Scanning the mental activity of people with brain injuries is showing scientists that not all patients with the same condition should be treated the same way. Some patients may have higher cognitive function than their responses to doctors indicate, and some may have lower, according to a new study.
"We have to abandon the idea that we can rely on a bedside exam in our assessment of some severe brain injuries," researcher Nicholas Schiff, of Weill Cornell Medical College, said in a statement. [How Does the Brain Work?]
Schiff and other researchers used functional magnetic resonance imaging (fMRI) scans to test a spectrum of brain-injured patients — including those whose bedside tests showed them to be in a minimally conscious state; those who showed a limited ability to communicate by voice and gesture; and those suffering from "locked-in" syndrome, unable to move despite normal cognitive function. (Unlike paralysis, these patients can't even move their eyes or head as a result of injury to the brain, not spinal cord.)
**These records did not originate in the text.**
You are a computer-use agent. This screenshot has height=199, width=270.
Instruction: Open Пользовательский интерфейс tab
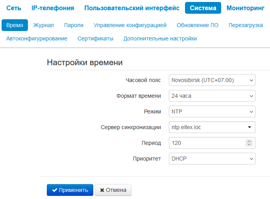(x=132, y=8)
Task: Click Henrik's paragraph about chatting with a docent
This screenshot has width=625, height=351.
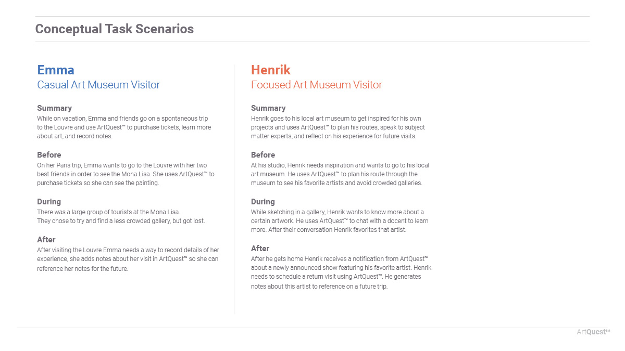Action: 339,220
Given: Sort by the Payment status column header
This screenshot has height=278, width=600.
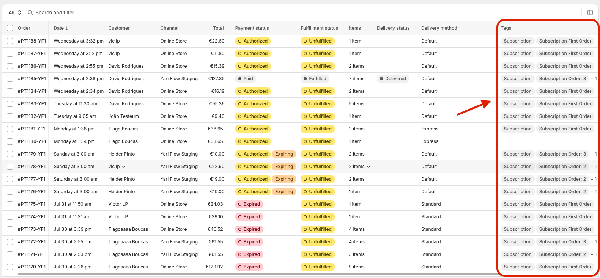Looking at the screenshot, I should (x=252, y=28).
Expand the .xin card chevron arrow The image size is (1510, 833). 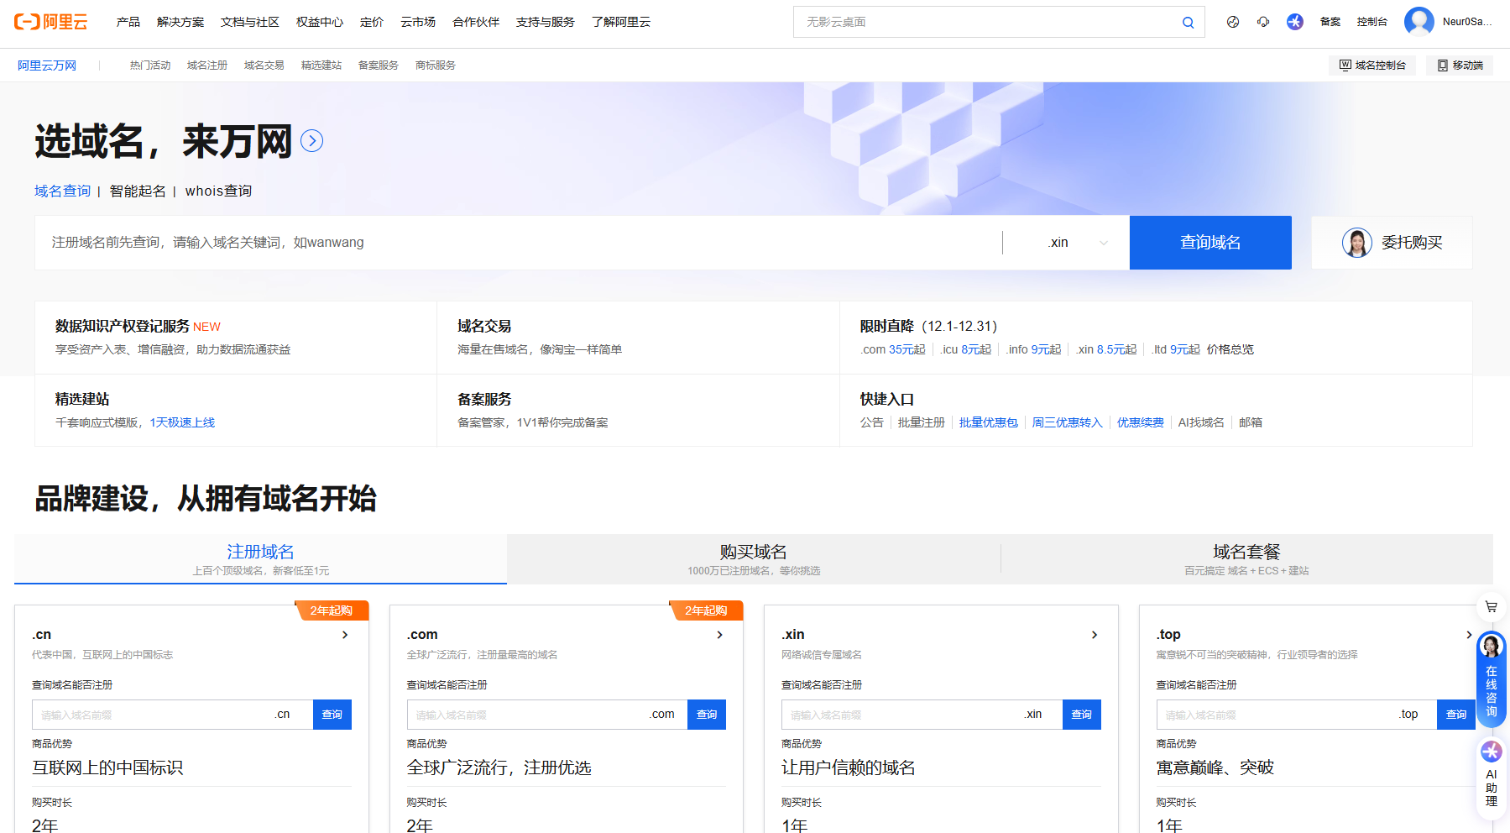tap(1094, 635)
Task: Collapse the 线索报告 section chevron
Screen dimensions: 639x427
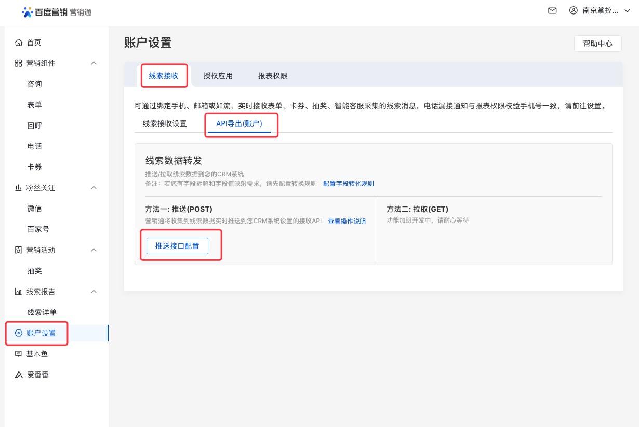Action: point(94,292)
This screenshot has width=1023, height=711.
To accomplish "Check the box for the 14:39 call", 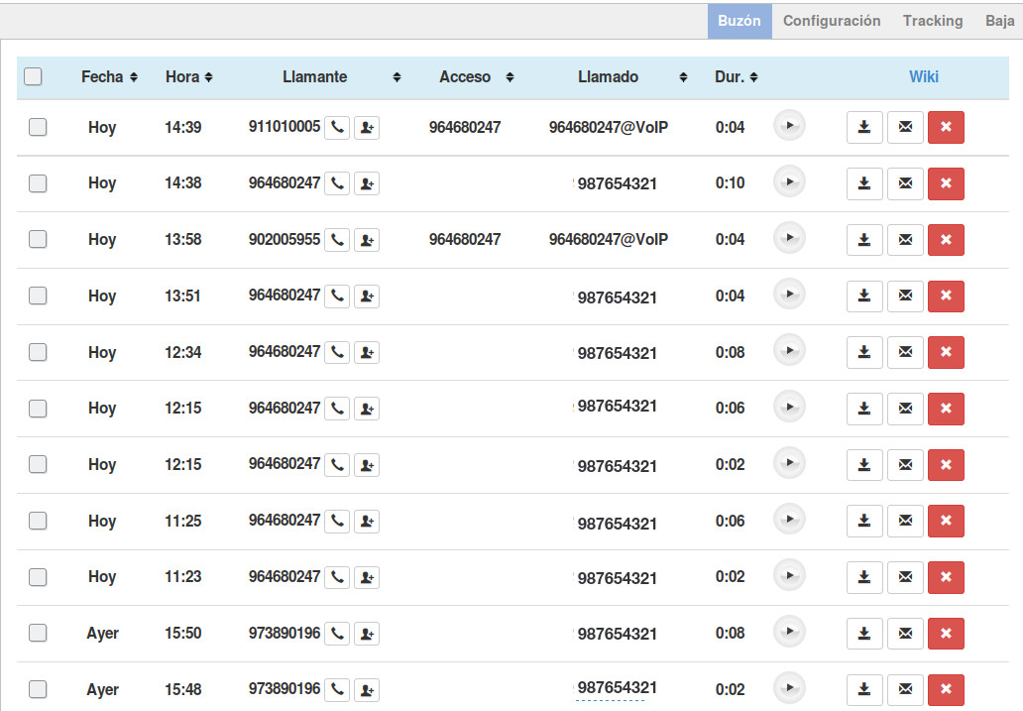I will tap(38, 127).
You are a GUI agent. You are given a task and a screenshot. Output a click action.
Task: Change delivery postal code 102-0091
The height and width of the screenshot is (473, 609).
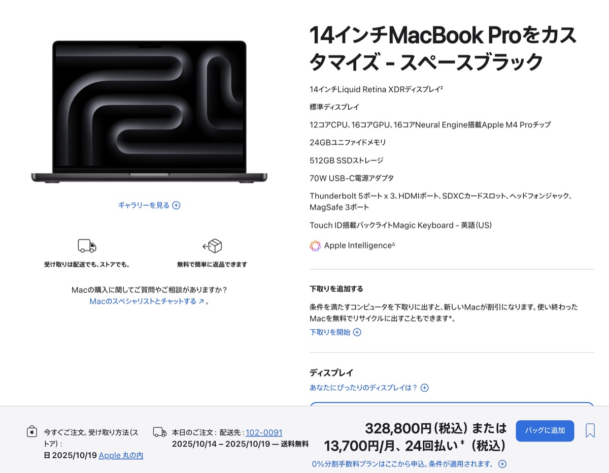click(264, 432)
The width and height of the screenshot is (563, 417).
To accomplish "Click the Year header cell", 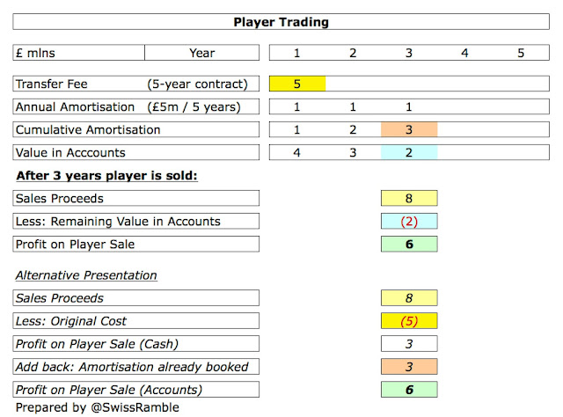I will (201, 53).
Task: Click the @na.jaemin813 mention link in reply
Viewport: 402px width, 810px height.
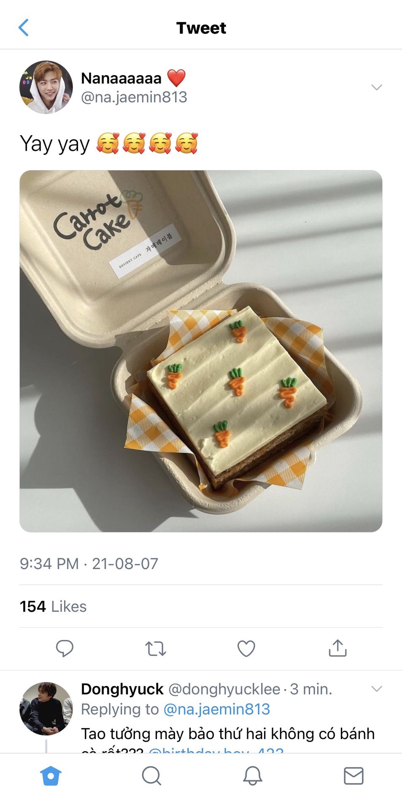Action: pos(216,709)
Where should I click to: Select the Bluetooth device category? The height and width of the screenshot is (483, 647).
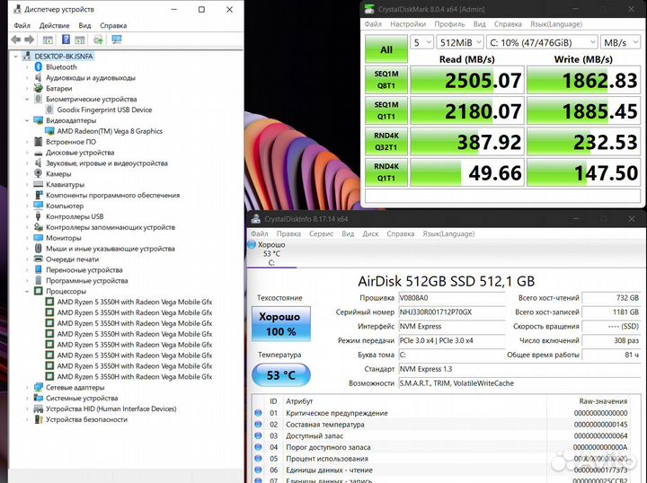61,67
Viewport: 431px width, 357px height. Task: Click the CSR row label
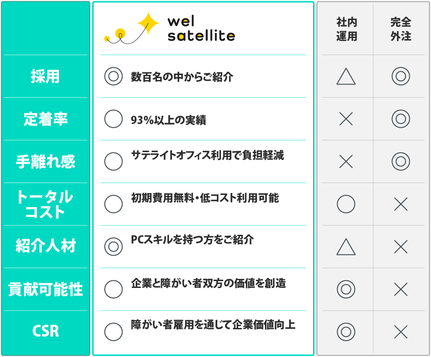(x=45, y=331)
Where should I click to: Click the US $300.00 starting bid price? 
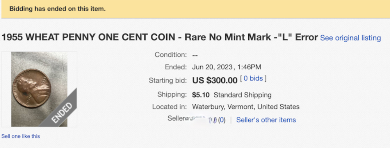(x=215, y=80)
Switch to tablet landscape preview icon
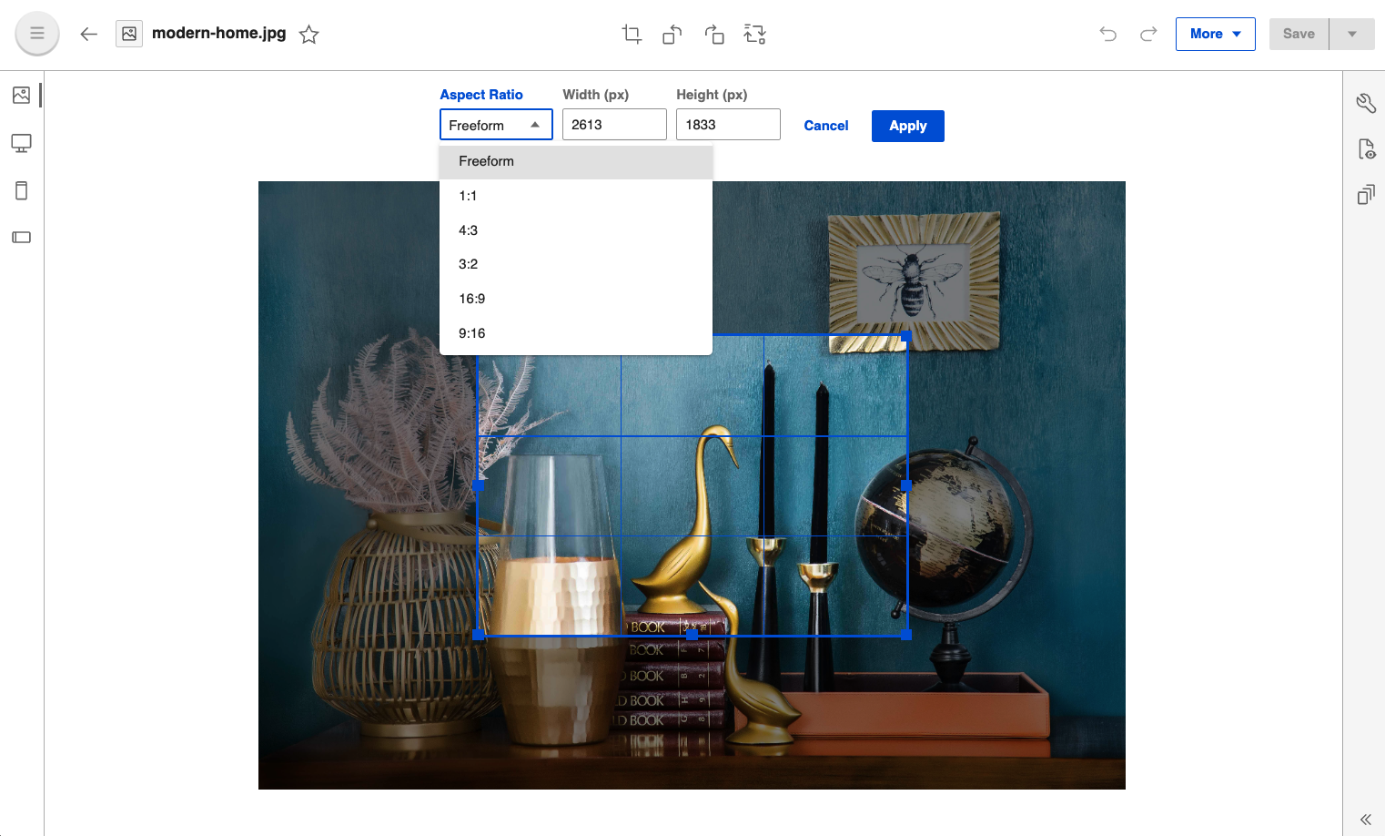Viewport: 1385px width, 836px height. [21, 237]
The researchers gave the participants a specific pair of commands — "Imagine swimming. … Now stop" — while their brains were being scanned. For those whose brain scans showed certain activity, suggesting they had been able to follow the commands, the researchers continued to scan their brain activity as they followed up with yes/no or multiple-choice questions.
Surprisingly, some of the patients able to communicate verbally or through gestures had trouble following the visual imagery command "Imagine swimming." Others who had no ability to communicate did well on the imagery test, suggesting they have more cognitive function than previously thought.
"This is a reality check, in essence, because there is a wide range of cognitive abilities in these patients, and the implications on the extreme ends of the spectrum are important," Schiff said. "Not all minimally conscious patients are the same, and not all patients with locked-in syndrome are the same."
Schiff urged people not to read too much into these preliminary studies of these patients' abilities to communicate.
"Although everyone wants to use a tool like this, fMRI is not yet capable of making clear measurements of cognitive performance," he said in a statement. "There will be a range of possible responses reflecting different capabilities in these patients that we have to further explore and understand."
Larger, multicenter trials of the imagery test are planned to better understand the mental abilities of these brain-injured patients.
The study was published in the Feb. 25 issue of the journal Brain.